Hydraulic fracturing is used to stimulate shale and other ultra-tight reservoirs. During the treatment tens of thousands barrels of water are injected into a single well, distributed between many (5-30+) fractures. Field experience shows that a significant fraction of injected water never flows back, and the amount depends somewhat on how long the well is shut-in prior to production start.

This study was conducted using a commercial black-oil reservoir simulator. A horizontal well with multiple transverse fractures is modeled. A simple stress dependent permeability model (without hysteresis) has been found to provide sufficient permeability increase during injection to ensure the magnitude of injected water rates and volumes achieved during actual fracturing operations.
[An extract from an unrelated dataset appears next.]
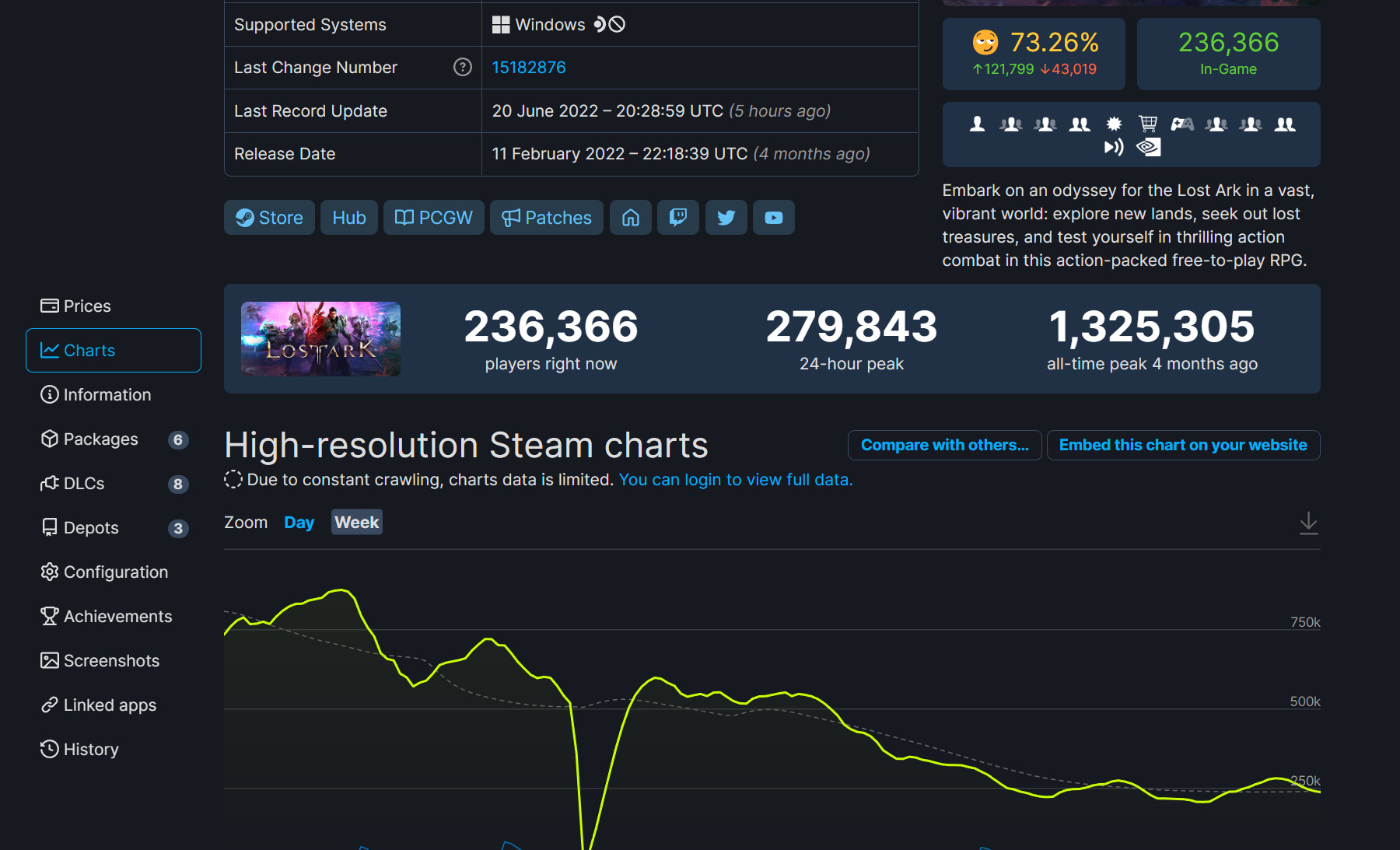Click the Twitch icon button
This screenshot has width=1400, height=850.
tap(677, 218)
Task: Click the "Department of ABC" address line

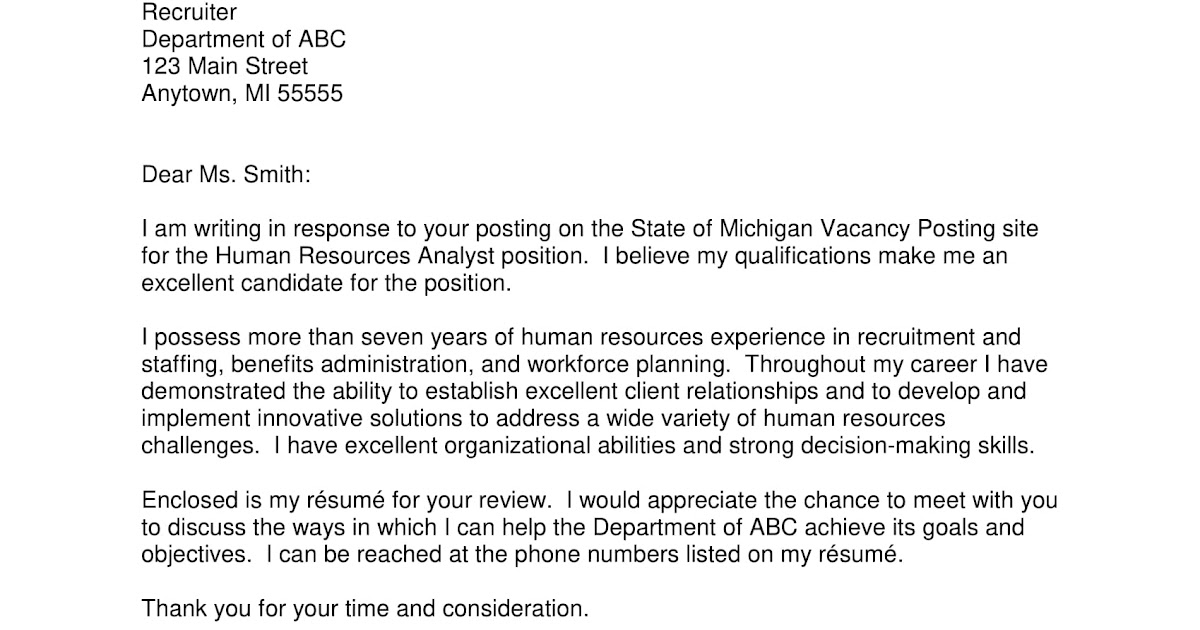Action: click(x=243, y=40)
Inclusion of water imbibition capillary pressures helps control the amount of water retained by the rock after injection. Capillary forces redistribute injected water further into the rock than if capillarity is ignored. When a well is shut-in prior to flowback, imbibition draws injected water yet further into the rock, reducing water mobility and total recovery of injected volumes when the well starts producing. We study water flowback behavior as a function of water imbibition capillary pressure curves: their magnitude and shape (pore size distribution and wettability).

The mobility of water, as given by relative permeability curves, has an impact on water imbibition and distribution of water in the shale formation near the fracture. It affects the rate of water flowback, but it has a limited effect on total water recovery. We also considered situations with the shale formation initially void of water (“dry?? shales), where we find that water recovery is reduced.

Modeling the flow of water in horizontal multi-fractured wells is important to estimate water loss and recovery and the impact on flow performance of hydrocarbons.